--- BEGIN Input data ---

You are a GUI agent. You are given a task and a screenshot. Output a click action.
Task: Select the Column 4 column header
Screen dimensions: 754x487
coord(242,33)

--- END Input data ---
--- BEGIN Input data ---

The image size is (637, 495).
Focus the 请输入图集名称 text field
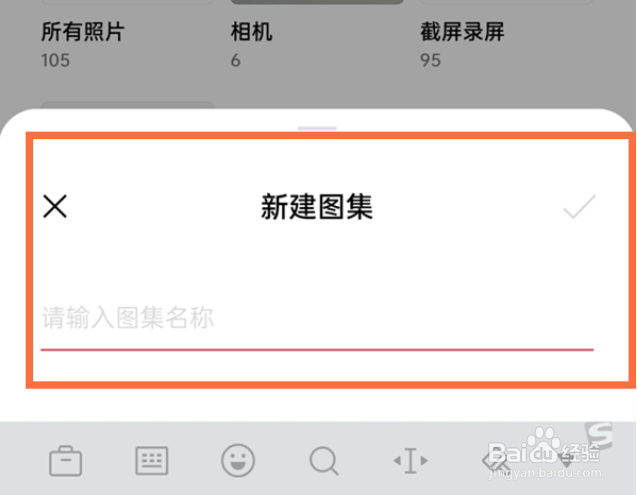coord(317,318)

--- END Input data ---

Task details>
Take the lines of the data above, starting at the line that has "The image size is (637, 495)." and ending after the line that has "coord(317,318)", and swap "text field" for "input box" with everything else left the same. Don't include the pictures in your answer.

Full solution>
The image size is (637, 495).
Focus the 请输入图集名称 input box
coord(317,318)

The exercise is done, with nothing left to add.